Телефон снова зазвонил.
– …hagiastht to onoma sou[3], – бормотала гречанка.
– Постой! – завопила Эми. – Погоди! Я сейчас подниму камеру!
– Алло! – Кэтрин уже нажала кнопку. – О боже… Дайана…
– …hagiastht to onoma sou…
Лицо Кэтрин просияло.
– Это она? – спросил Лу.
– Боже мой, – прошептала Джеральдин.
Эми встала. Отчаянно болело ушибленное бедро. С разбитого подбородка капала кровь. Она подхватила камеру и успела поймать в объектив Кэтрин, когда та шептала:
– Да. Да, Дайана… Да, я им скажу…
– Gentht to thelma sou, hs en ouran, kae epi ts gs[4].
– Это действительно она?
– Ton arton hmn ton epiousion…[5]
– Дайана, когда ты мне снова позвонишь? Дайана? Алло!
Кэтрин опустила телефон, потом медленно откинулась на спинку стула, словно ее толкала невидимая подушка. Глаза у нее были остекленевшие.
– Dos hmin smeron; kae aphes hmin ta opheilmata…[6]
– Что это было? – повторяла Эми, мгновенно войдя в роль тележурналистки. – Кэтрин, что она тебе сказала?
Кэтрин смотрела перед собой. Ее руки покоились на поверхности стола.
– Она сказала: «Время пришло. Не держи это в тайне. Расскажи всем. Небеса ждут добродетельных».
Гречанка плакала, закрыв лицо руками. Эми сняла ее крупным планом, затем повернула камеру и так же крупно сняла розовый мобильник, лежавший на столе.
– Расскажи всем… – как во сне повторяла Кэтрин.
Она не знала, что благодаря красному огоньку, горевшему на камере Эми, она уже поведала миру об очередном чуде.
Восьмая неделя
Сенсационный успех изобретения Александра Белла явился для него полной неожиданностью. Историки считают, что изобретателю помогло счастливое стечение обстоятельств.

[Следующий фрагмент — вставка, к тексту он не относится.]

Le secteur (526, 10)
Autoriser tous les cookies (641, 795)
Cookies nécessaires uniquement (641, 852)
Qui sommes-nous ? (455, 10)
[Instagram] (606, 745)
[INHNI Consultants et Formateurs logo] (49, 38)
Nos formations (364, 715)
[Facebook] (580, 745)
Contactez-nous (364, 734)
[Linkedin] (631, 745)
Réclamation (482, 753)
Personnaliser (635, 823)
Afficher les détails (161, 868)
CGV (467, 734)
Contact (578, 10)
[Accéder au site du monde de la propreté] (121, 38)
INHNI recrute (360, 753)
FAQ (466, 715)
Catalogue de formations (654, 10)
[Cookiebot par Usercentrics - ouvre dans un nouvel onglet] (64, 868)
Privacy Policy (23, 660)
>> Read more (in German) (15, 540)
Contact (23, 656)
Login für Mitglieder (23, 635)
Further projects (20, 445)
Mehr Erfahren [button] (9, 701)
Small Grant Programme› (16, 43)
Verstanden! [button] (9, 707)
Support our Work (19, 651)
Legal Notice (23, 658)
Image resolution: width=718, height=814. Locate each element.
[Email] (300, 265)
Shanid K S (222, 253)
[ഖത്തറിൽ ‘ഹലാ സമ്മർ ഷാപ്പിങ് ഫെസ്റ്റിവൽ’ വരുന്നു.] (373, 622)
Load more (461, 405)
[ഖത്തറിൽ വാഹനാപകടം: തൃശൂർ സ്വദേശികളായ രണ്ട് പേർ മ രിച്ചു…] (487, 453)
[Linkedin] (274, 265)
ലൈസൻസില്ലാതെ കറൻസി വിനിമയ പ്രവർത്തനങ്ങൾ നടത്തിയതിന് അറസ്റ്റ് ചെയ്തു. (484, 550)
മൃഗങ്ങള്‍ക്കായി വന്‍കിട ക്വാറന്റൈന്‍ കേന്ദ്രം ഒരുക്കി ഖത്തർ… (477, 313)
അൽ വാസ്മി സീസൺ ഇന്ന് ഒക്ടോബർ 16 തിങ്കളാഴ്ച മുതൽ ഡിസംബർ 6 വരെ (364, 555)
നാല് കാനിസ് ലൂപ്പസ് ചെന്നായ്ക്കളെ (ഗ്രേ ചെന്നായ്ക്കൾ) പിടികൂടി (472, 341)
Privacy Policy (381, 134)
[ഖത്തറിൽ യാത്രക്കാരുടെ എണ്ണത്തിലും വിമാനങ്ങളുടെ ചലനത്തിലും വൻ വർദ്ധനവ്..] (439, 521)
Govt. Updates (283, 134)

А ведь все могло кончиться провалом.
В 1876 году Соединенные Штаты праздновали столетие своего государства. По этому случаю в Филадельфии открылась выставка, которая так и называлась – «Выставка столетия». На ней были представлены новые изобретения, умножившие славу Америки в последующие сто лет. Среди них стоит упомянуть паровую машину высотой в сорок футов и примитивную пишущую машинку. Неуклюжему «средству коммуникаций» Белла отвели столик в зале отдела образования, в узком проходе между лестницей и стеной. Несколько недель посетители равнодушно проходили мимо.
Белл жил в Бостоне. Участвовать в выставке он не собирался. У него и денег не было, чтобы поехать в Филадельфию. Но в пятницу он пришел на вокзал проводить Мейбел, собравшуюся навестить отца. Разлука с женихом доводила ее до слез. Девушка настаивала, чтобы он поехал вместе с ней. Поезд тронулся, и Белл, чтобы утешить невесту, прыгнул в вагон без билета.